--- What the exercise asks ---
Exactly reproduce the lines from the one containing "Task: Click the 20% y-axis label" through the last line of the data, both ends included, leaving out pictures.

--- Supplied material ---
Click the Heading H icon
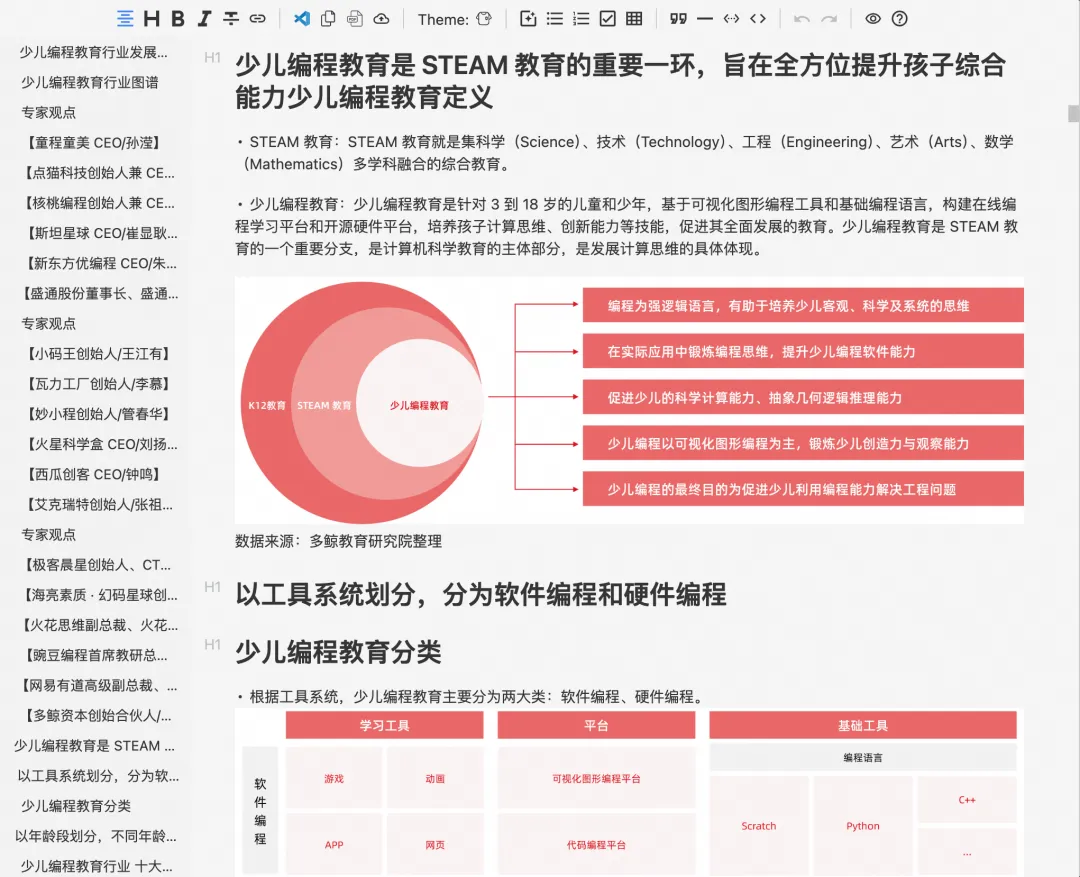The width and height of the screenshot is (1080, 877). click(x=152, y=19)
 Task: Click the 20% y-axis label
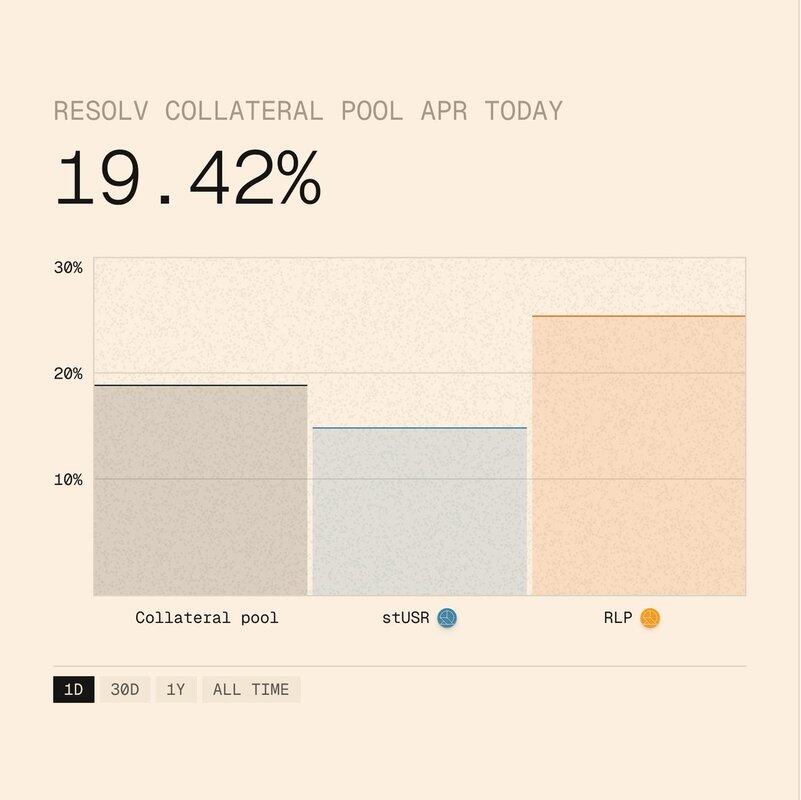(68, 373)
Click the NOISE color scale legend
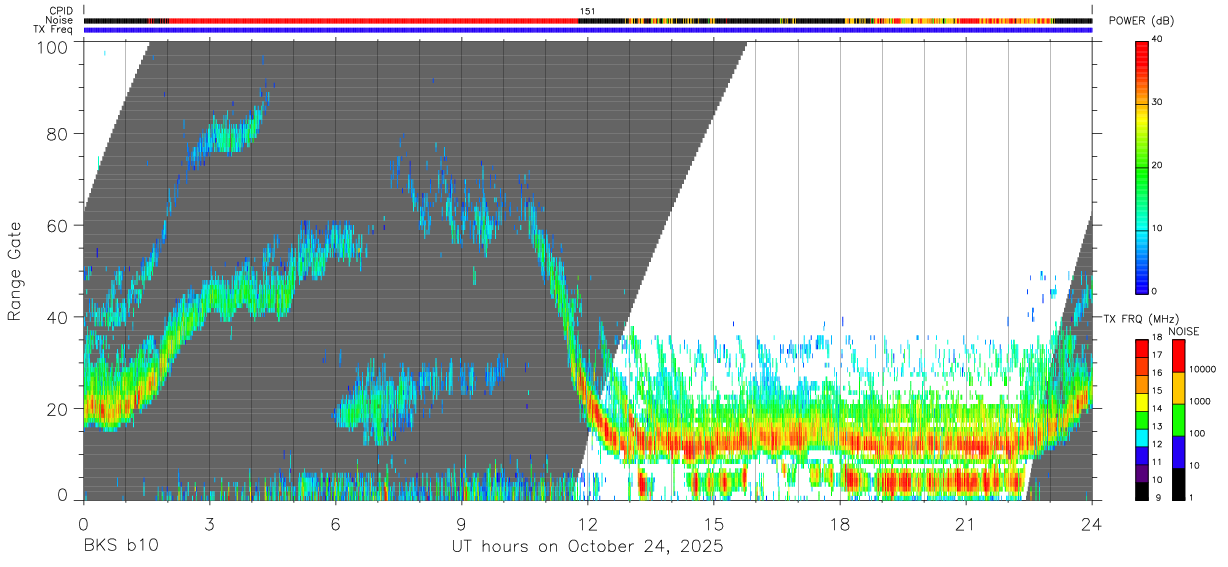The image size is (1228, 567). click(1179, 420)
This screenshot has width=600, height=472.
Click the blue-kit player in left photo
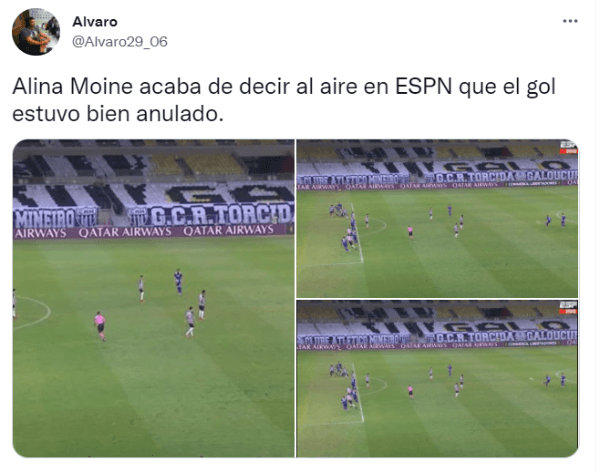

--- Solved exercise ---
 Task: Click the 20% y-axis label
(68, 373)
Click the NOISE color scale legend
The image size is (1228, 567). click(1179, 420)
This screenshot has width=600, height=472.
Click the blue-kit player in left photo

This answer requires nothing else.